In planning any calendar printing project, the obvious truth to concentrate to is that each calendar is a time-sensitive product with a built-in distribution deadline. For a standard 2014 calendar, if your calendar just isn’t ultimately person’s palms before January 1, 2014, they might already have discovered an alternate. For a non-standard calendar that deadline may be sooner (eg., a school-year calendar needs to be within the user’s palms near the beginning of school if it will be useful to them). Working backwards from this absolute deadline can give you a very good timeline for all the undertaking.
How are you getting your calendars into the top consumer’s arms? Are you giving them away? If so, then it needs to be relatively straight-forward to figure out the distribution logistics and determine by what date you have to to have calendars in hand. Or possibly you are mailing them out to your customers or members; in that case you simply have to be sure to allow sufficient time for inserting into envelopes, including a canopy letter, addressing and mailing.
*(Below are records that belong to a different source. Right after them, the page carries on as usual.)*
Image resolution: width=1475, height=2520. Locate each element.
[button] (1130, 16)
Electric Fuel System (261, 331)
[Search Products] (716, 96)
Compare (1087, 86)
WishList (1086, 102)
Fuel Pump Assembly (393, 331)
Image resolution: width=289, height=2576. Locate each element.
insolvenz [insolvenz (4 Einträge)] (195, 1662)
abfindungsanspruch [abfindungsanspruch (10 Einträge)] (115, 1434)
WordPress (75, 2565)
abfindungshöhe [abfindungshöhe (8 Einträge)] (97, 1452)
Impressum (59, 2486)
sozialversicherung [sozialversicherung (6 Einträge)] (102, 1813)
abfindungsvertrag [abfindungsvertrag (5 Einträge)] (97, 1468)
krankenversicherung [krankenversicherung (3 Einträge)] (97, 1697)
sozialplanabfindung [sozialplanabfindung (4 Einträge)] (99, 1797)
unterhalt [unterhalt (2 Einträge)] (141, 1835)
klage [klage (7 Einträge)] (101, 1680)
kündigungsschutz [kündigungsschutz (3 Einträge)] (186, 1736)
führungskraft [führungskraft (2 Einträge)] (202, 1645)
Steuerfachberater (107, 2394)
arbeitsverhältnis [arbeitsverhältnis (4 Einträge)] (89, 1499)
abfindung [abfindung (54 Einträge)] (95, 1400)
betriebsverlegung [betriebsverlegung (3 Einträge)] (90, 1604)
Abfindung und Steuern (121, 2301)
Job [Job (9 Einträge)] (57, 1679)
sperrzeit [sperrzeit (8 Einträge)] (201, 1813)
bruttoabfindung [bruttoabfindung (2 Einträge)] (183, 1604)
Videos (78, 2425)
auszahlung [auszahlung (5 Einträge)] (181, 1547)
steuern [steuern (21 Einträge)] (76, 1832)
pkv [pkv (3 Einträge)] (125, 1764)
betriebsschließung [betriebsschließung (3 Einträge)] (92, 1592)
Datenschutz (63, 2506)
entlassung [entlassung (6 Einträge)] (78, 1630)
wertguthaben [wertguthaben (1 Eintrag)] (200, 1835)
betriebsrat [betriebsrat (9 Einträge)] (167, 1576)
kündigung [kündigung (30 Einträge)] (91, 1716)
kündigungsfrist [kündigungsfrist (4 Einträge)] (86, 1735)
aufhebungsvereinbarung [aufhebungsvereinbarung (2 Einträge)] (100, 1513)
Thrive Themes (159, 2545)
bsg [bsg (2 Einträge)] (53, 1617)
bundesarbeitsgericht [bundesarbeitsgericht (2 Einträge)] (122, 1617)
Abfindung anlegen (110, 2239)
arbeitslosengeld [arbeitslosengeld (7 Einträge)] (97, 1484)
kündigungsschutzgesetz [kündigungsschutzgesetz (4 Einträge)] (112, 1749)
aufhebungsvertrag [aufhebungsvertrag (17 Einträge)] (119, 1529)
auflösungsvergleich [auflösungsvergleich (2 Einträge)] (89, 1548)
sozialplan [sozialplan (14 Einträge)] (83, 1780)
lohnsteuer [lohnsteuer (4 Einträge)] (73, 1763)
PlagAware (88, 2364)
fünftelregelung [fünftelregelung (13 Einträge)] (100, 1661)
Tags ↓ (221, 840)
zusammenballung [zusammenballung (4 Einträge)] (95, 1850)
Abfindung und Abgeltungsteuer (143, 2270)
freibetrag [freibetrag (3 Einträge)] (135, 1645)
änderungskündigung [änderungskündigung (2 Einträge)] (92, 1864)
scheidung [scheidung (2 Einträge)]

Or consider having the printer or a local mailhouse handle mailing the calendars – it will probably be cheaper and simpler for you. Simply be sure you discover out from the printer or mailhouse how a lot further time they are going to want and factor it in.
If, however, you propose to print a calendar and sell it, either as a nonprofit fundraiser or as a profit-making enterprise, then distribution is a bit more difficult. How a lot time you want for gross sales depends upon your sales technique. Are you promoting at a local competition or different occasion? If so, then that offers you a deadline, but needless to say you’ll be better off when you can sell at multiple events, in case attendance or sales at one occasion aren’t what you count on. Or possibly you are having volunteers sell calendars to friends and family or door-to-door. If that’s the case, you must enable at least two weeks, and ideally as much as four weeks, since volunteers all have their very own completely different schedules, and some will want reminders and encouragement.
For those who print a calendar that you just plan to sell, you must make sure to develop and implement a stable advertising plan. Marketing doesn’t have to add to the general period of the calendar project – you can and will begin advertising and marketing in the course of the planning and production levels of the challenge. However, if you happen to wait to start out advertising and marketing until you may have the calendars in hand, then you will have to allow at the least a few extra weeks, maybe more, for your advertising and marketing message to reach the supposed audience and encourage them to buy.
The manufacturing phase of a calendar printing challenge starts while you hand off all the photos, textual content, logos, promoting, etc. to the printer, and the printer turns it into calendar paintings for you to approve and then places it on the press and delivers to you the completed product. Make sure you discuss to your printer early on to fins out how long this takes. In our case at Yearbox, it’s usually about three weeks (sometimes sooner in case you have a selected deadline). When you anticipate last-minute adjustments or additions, or if you may be proofing by committee, then it’s best to probably allow slightly further time – possibly a month in whole – for manufacturing.